# My toddler keeps hurting my pets! Help!



## LenasMommy (Apr 16, 2007)

My DD is just about 2 and a half. She has always been an animal person. She's naturally drawn to them. However, she cannot be gentle with them. She can be downright mean to them. For example, one cat in particular is used when she's angry. She'll run and kick the cat or swipe at her. She constantly pulls on our dogs tail and hits him too. We have kittens right now (about 3 months old) and she lays on top of them, throws them, kicks them, puts them in her play kitchen oven, squeezes them extremely hard like she's hugging them and laughs etc.. You name it. If she thinks she is about to get caught, she does what she was planning on doing, but more forceful (she does this with anything really). I am at my wits end. I have tried everything to get her to be gentle. But she thinks its funny. She just giggles and moves along to terrorize the next pet.
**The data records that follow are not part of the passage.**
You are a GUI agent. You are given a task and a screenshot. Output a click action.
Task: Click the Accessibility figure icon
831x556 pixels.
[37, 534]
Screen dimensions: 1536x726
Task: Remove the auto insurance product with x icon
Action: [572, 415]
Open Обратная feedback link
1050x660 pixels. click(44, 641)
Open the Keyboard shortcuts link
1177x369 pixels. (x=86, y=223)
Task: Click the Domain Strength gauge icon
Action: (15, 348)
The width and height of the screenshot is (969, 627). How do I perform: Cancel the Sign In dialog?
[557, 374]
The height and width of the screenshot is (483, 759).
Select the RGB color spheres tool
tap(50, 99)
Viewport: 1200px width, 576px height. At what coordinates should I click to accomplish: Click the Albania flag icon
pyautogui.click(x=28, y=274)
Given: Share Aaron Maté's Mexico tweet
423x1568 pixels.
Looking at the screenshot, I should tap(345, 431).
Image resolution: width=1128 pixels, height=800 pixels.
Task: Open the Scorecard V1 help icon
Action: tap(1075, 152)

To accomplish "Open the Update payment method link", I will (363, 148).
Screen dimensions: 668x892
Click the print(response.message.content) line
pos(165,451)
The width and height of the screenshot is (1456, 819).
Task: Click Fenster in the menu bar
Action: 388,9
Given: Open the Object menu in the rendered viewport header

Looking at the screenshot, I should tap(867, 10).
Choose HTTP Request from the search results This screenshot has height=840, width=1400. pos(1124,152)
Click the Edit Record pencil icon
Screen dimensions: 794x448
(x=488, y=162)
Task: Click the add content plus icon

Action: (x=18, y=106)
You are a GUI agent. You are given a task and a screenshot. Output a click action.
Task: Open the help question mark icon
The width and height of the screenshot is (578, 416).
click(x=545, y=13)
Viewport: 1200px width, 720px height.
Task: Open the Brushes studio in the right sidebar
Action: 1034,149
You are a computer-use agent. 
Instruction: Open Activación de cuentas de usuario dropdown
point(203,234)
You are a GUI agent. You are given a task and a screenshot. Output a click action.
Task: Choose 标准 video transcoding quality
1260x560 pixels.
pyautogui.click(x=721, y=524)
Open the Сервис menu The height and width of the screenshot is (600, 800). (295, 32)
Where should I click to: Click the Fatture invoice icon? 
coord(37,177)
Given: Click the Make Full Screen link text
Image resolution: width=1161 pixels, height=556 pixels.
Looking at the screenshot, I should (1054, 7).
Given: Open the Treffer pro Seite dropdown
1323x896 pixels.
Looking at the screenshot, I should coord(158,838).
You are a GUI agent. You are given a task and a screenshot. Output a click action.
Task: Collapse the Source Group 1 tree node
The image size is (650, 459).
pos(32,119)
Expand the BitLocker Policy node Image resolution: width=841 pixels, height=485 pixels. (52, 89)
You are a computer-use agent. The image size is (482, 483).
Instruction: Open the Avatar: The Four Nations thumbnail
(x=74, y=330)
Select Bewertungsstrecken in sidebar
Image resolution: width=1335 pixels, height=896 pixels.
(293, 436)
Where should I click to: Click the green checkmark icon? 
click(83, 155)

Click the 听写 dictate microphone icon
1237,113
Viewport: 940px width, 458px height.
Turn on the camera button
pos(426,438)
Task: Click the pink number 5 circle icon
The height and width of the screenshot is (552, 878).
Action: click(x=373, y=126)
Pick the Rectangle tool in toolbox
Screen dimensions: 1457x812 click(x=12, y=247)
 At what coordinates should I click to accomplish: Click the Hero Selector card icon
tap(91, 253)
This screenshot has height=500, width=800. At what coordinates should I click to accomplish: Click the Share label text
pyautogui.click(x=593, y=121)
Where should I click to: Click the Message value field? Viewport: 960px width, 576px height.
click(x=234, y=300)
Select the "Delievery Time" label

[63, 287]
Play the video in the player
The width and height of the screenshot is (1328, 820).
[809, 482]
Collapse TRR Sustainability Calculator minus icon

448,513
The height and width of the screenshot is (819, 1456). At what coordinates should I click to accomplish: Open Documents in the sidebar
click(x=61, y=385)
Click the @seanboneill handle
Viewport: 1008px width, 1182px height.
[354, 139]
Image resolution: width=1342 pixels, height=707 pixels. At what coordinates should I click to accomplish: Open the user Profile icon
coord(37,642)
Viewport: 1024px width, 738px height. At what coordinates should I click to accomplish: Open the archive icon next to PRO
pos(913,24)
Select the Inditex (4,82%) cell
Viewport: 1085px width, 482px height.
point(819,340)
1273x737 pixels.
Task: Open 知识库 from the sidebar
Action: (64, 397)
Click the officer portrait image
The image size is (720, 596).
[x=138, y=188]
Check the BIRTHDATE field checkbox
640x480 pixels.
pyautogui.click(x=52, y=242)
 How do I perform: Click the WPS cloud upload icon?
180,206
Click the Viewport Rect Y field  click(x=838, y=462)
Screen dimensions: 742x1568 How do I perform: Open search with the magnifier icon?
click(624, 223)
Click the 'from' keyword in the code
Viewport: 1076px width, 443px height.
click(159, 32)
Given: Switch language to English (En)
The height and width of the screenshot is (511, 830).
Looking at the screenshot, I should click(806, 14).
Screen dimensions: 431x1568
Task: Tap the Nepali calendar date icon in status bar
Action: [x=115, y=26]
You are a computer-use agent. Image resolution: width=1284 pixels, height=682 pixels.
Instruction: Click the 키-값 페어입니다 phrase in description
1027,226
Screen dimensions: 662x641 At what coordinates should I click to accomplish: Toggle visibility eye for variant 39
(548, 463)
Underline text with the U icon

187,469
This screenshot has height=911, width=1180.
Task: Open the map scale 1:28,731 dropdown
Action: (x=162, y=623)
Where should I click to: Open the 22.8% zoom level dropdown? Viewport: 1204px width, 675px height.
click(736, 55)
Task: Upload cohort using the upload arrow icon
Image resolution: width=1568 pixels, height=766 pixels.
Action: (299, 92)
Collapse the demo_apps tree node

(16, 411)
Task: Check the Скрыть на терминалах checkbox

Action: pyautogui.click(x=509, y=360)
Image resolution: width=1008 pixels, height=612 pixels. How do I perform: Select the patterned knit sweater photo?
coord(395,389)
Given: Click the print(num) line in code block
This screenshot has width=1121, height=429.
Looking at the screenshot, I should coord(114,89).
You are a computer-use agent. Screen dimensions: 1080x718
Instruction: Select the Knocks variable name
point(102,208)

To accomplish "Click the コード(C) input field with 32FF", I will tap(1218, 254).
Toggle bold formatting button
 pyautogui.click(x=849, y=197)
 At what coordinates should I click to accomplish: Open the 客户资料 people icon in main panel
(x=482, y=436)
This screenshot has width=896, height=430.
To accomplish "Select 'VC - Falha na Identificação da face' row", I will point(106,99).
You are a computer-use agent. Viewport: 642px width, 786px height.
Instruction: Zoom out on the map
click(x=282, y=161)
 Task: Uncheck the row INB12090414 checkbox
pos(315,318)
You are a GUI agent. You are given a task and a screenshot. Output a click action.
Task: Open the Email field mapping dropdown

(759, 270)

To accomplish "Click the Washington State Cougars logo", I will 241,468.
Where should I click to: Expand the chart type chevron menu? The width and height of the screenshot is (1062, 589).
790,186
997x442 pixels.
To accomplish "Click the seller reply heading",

Thankfully our pets are awesome with her. They have never growled or tried to bite her. She is nicer to our elderly dog, a black lab. However, she does randomly get upset with him if he tries to get on the couch when she doesn't want him to. She'll run over yelling "NO!!!" and try to push him off. Its completely random.. It's not like he is going to sit on anything of hers. She just decides he can't sit there.

I feel like I'm constantly telling her to stop, be gentle, no!!, be nice, please don't hurt the kitten, etc. ALL.DAY.LONG. We are looking for homes for the kittens, but we'll still have the two dogs and the cat she takes her anger out on. Any suggestions? I might want to add that my DD has Sensory Integration Disorder and has seen an OT since she was one. She also sees a play therapist. Please, help? anything? how should I discipline her for this?

Edited to add: I also wanted to add that I have tried time out frequently, but it hasn't helped.


----------



## rhiandmoi (Apr 28, 2006)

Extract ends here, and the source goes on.